I’d known William Buckland most of my life. My father came early to fossil hunting; some reliquemist discovered fossils held magic even better than gold or gems, and soon educated men arrived in Lyme Regis in search of fossils to sell to the slickers. The Geomagical Society of London was founded soon after, dually chartered to study the emerging field of geomagic, and to supply reliquemists with fossils for enchantment.
Father closed his carpentry business—which was never much of a success anyway—and devoted himself full time to fossil hunting. He sold to Buckland many times, and after he died, the professor bought from me instead.
Buckland still came to Lyme Regis several times a year so that we could hunt fossils together. He was a capable searcher, with good instincts and a sharp eye, and he never complained about the cold rain or his muddied boots the way some of the other geomagicians did.
I adored and admired William Buckland in equal measure, but right now, I was furious with him.
“Did he send you, then?” I narrowed my eyes as I shuffled through my stack of papers. I waved the letter before his face. “It wasn’t enough to write it? Buckland thought he had to send some lackey to try and soothe my pride? You’re not even an actual geomagician, are you? You didn’t recognize the plesiosaur fin over there; I saw you walk right past it without a glance. And yet Buckland sent you?”

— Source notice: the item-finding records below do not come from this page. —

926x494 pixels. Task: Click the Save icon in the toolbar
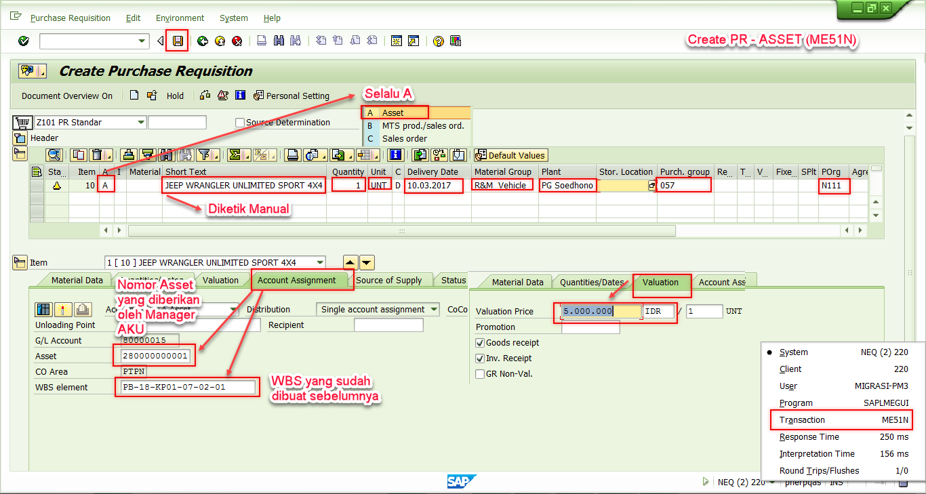pyautogui.click(x=178, y=41)
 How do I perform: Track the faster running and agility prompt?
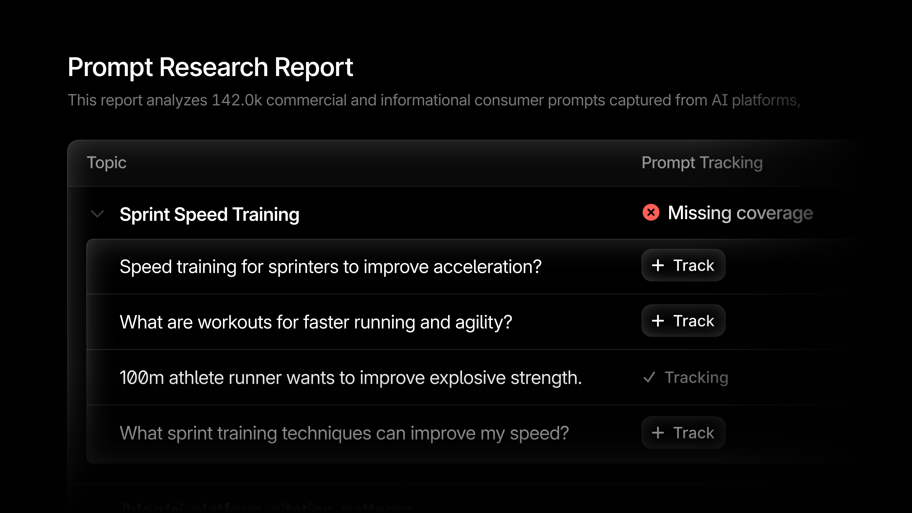(x=683, y=321)
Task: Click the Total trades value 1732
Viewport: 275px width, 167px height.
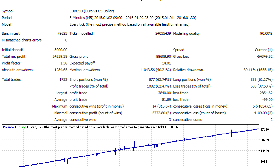Action: click(x=63, y=79)
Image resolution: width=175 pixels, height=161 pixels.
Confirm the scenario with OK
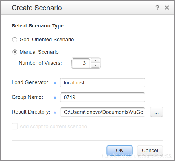(119, 150)
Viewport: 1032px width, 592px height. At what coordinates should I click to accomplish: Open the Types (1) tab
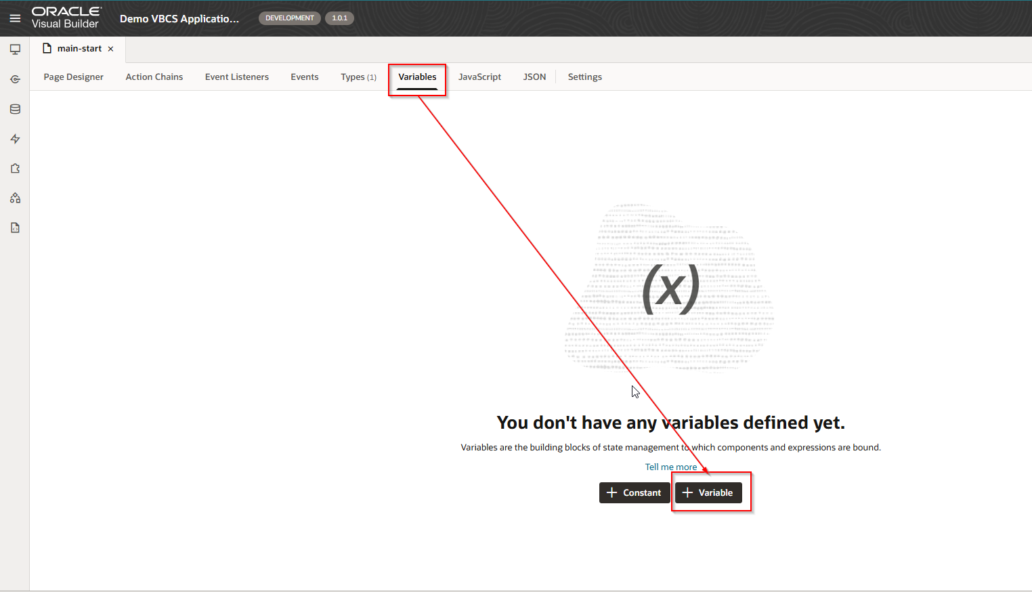358,77
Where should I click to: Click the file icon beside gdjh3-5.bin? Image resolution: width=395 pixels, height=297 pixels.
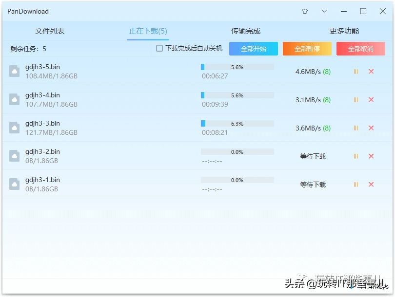point(14,72)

The man stammered. He’d backed up during my tirade, and his wife rushed over to take his hand.
“Miss Anning,” the man said stiffly, frowning, “I haven’t spoken to William Buckland in three years.”
I dropped my waving arm. “Oh. Oh, dear.”
“You are correct. I am not a geomagician. I am a barrister. And I only meant to tell you that I learned of your shop from the professor. Buckland told all his students that if we wanted to buy the best fossils in England, we ought to visit Anning’s Fossil Depot, in Lyme Regis. Come, darling. We can buy you that ammonite somewhere else.”
His wife sniffed, nose up, and looped her arm through his.
“Wait, please, I’m sorry—”
The bells on the door jangled merrily as it slammed shut behind them.